Mechanistic perspective of protective effects of resveratrol against cisplatin-induced ovarian injury in rats: emphasis on anti-inflammatory and anti-apoptotic effects.

Abstract

Chemotherapeutic platinum-containing drugs are widely used to treat a variety of cancer types; however, they cause ovarian failure and infertility. The aim of this study is to investigate the molecular mechanism underlying the potential protective effect of resveratrol against cisplatin-induced ovarian damage in a rat model. Female rats were given either cisplatin (6mg/kg, i.p., once per week for two consecutive weeks) and/or resveratrol (10mg/kg, orally for 17days). Follicular development, ovarian function markers, as well as apoptotic and inflammatory markers were assessed 24h after the last resveratrol dose. Resveratrol ameliorated the marked follicular loss and the significant reduction in anti-Müllerian hormone (AMH) level triggered by cisplatin. Mechanistically, cisplatin elicited a potent inflammatory response in ovarian tissue as evidenced by the elevated expression of tumor necrosis factor, nuclear factor kappa-B, and proinflammatory enzymes.
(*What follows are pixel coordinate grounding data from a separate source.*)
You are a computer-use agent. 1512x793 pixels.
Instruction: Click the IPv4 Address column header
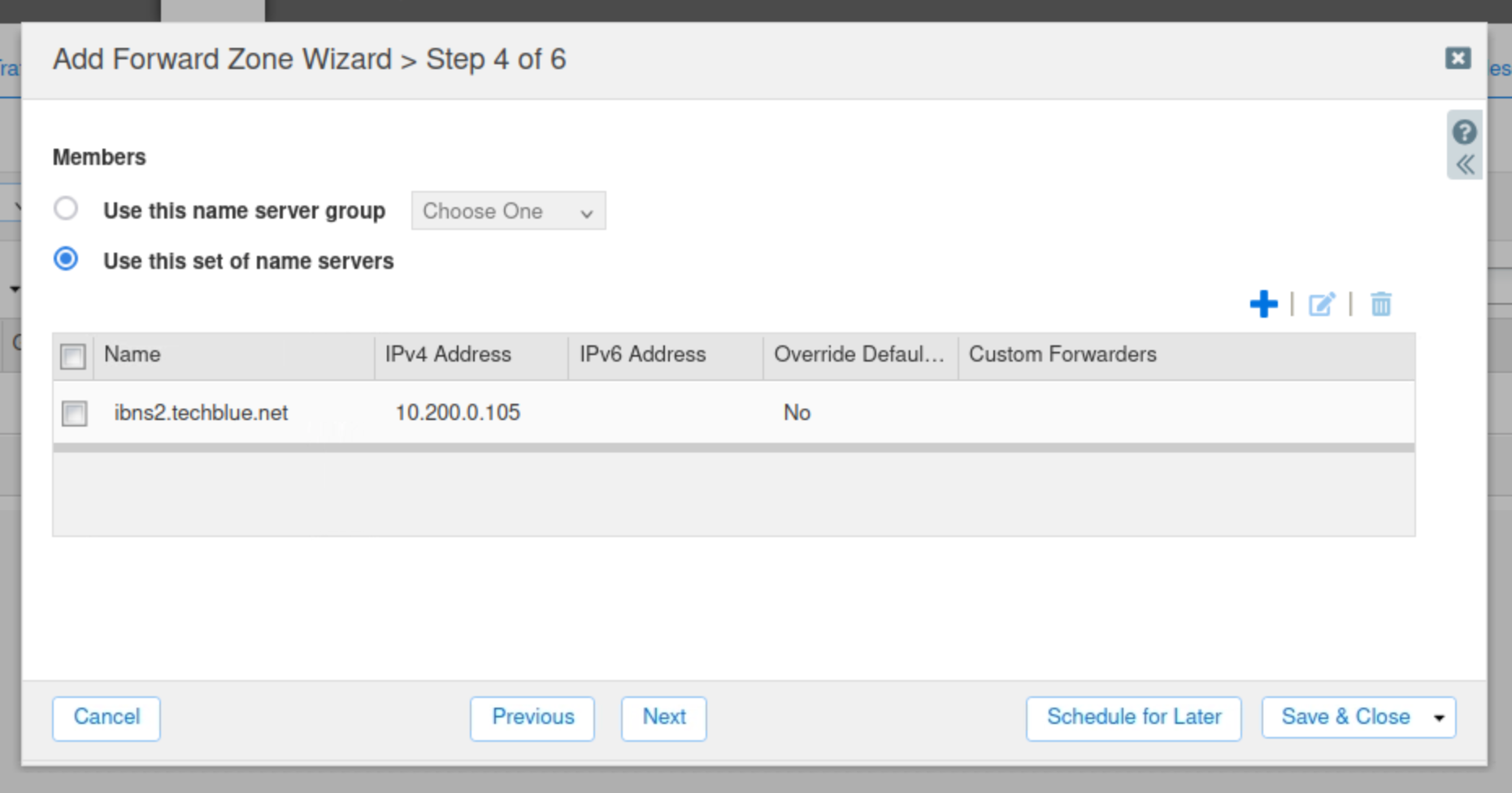tap(448, 355)
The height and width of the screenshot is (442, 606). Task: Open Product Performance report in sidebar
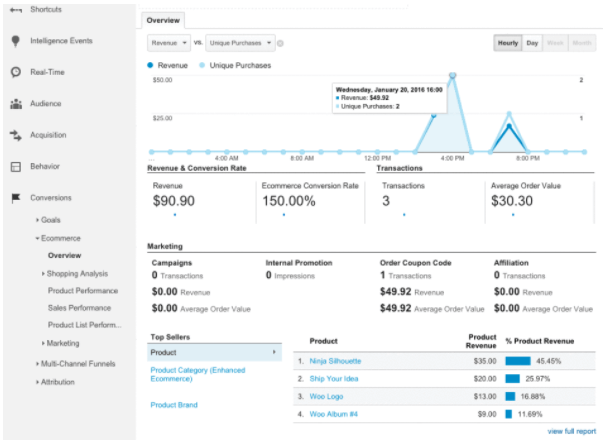pos(84,291)
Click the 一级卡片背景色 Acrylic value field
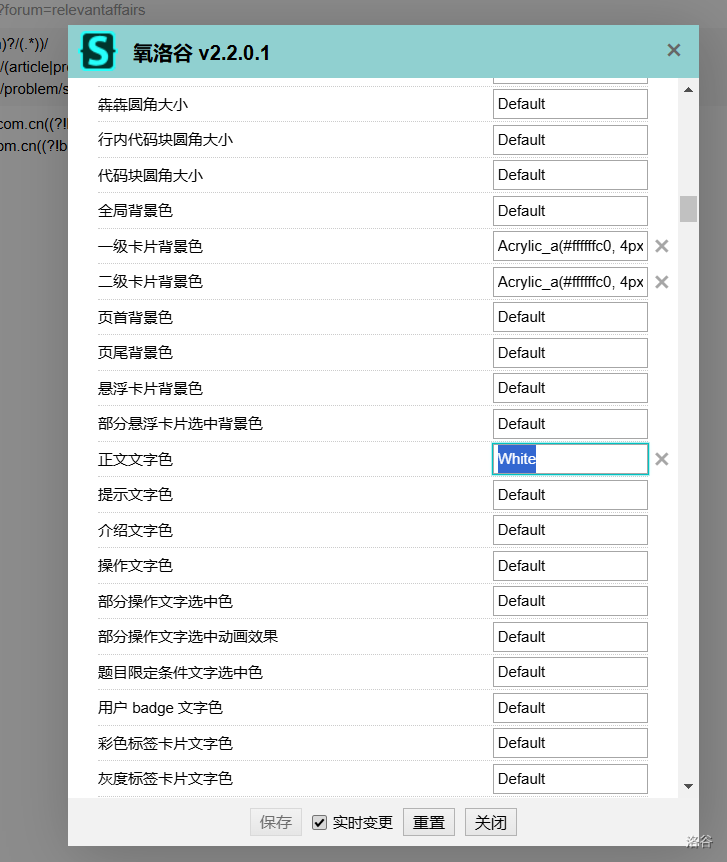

Co-treatment with resveratrol inhibited the elevation in inflammatory mediators induced by cisplatin. Further, cisplatin switched on the apoptotic machinery in ovarian tissues via increasing the expression of both cytochrome c and caspase-3 which was reversed upon resveratrol co-treatment. Resveratrol also counteracts the upregulating poly(ADP-ribose) polymerase expression which could attribute to the inflammatory and apoptotic effects of cisplatin. Resveratrol protects the ovary from cisplatin-induced toxicity through preventing the loss of the AMH-secreting granulosa cells, diminishing PARP-1 expression, and downregulating the inflammatory and apoptotic events implicated in cisplatin toxicity.